As the Department for Education (DfE) points out in its blog Why is school attendance so important and what are the risks of missing a day?, we know that the highest attendance rates are linked with the best outcomes at all key stages. Even missing small amounts of education can mean a child misses important sections of the curriculum and may therefore struggle to learn concepts that are built on what they missed.
And it’s not just about the academic opportunities. There’s value in the whole school experience. Learning with peers, enjoying sport and music, building relationships with adults beyond their families, and building friendships – these are the building blocks of well-being and a good life. School contributes so much to this.
It is therefore vital that children are in school as much as possible.
The role of schools
Schools have a vital role in improving attendance but not all factors influencing attendance are in their control. Because of this, there cannot be an arbitrary attendance percentage that all schools need to reach.
But many factors are within schools’ powers, and it is right to expect them to do all they reasonably can to achieve the highest possible attendance. If a school can demonstrate they are doing this, we will judge it favourably, even if its attendance numbers are lower than previously. Importantly, the school will need to demonstrate they are moving towards pre-pandemic levels of attendance or higher, even if they remain a distance away from their overall ambition. However, if a school is not doing all that can reasonably be expected, we may still have concerns.
The causes of absence
For schools to improve attendance, they need to understand the causes of absence, especially when persistent or severe.
For example, we have found that, in some cases, the impact of the pandemic has led to parents’ heightened anxieties about children attending school when ill, and this is impacting on pupils’ attendance, particularly in primary schools. While a degree of caution may be appropriate in some cases, as the Chief Medical Officer set out in his letter to school leaders on mild illness and school attendance:
“It will usually be appropriate for parents and carers to send their children to school with mild respiratory illnesses…a minor cough, runny nose or sore throat, [but not] if they have a temperature of 38°C or above.”
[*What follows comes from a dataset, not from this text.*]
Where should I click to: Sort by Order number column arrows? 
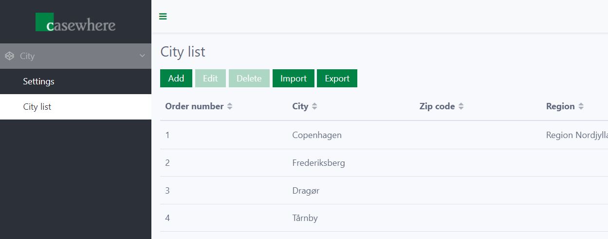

This message also needs to be reinforced too by the medical profession (especially GPs and pharmacies) helping parents get the right perspective and balance and avoid an overly risk-averse approach to keeping children out of school.
To aid decisions like these, schools need to have strong communication with parents and with pupils about the importance of attendance and tackling non-attendance. This includes building family relationships, pupil support, and repeated positively framed messages in assemblies and newsletters.
Further examples of good practice are provided in our report on securing good attendance and tackling persistent absence.
Our report on securing good attendance and tackling persistent absence includes examples of good practice for schools.
We have also published a webinar on attendance.
The Department for Education also provides support for schools to improve attendance, including through their:
- toolkit for schools on communicating with families to support attendance
- new data visualisation tool which makes it easier for teachers to analyse attendance
- Attendance Action Alliance of national education and care leaders (including Ofsted) who are working together to target the reasons behind poor attendance
- Attendance Hubs, which are networks of schools that share best practice and practical resources with each other
There is also the Attendance Mentors programme which is delivered by the children’s charity Barnardo’s. The programme targets areas of the country with the highest levels of pupil absence. Trained mentors work directly with persistently and severely absent children and their families to identify barriers to attendance and support them back into school.
The NHS has also provided a guide for parents on when children maybe too ill for school.
We hope this blog underlines the importance of attendance, and how we will ensure we are fair to schools as they navigate this difficult challenge. And we hope that the support we signpost here will help schools to do all they can to ensure children are in school every day.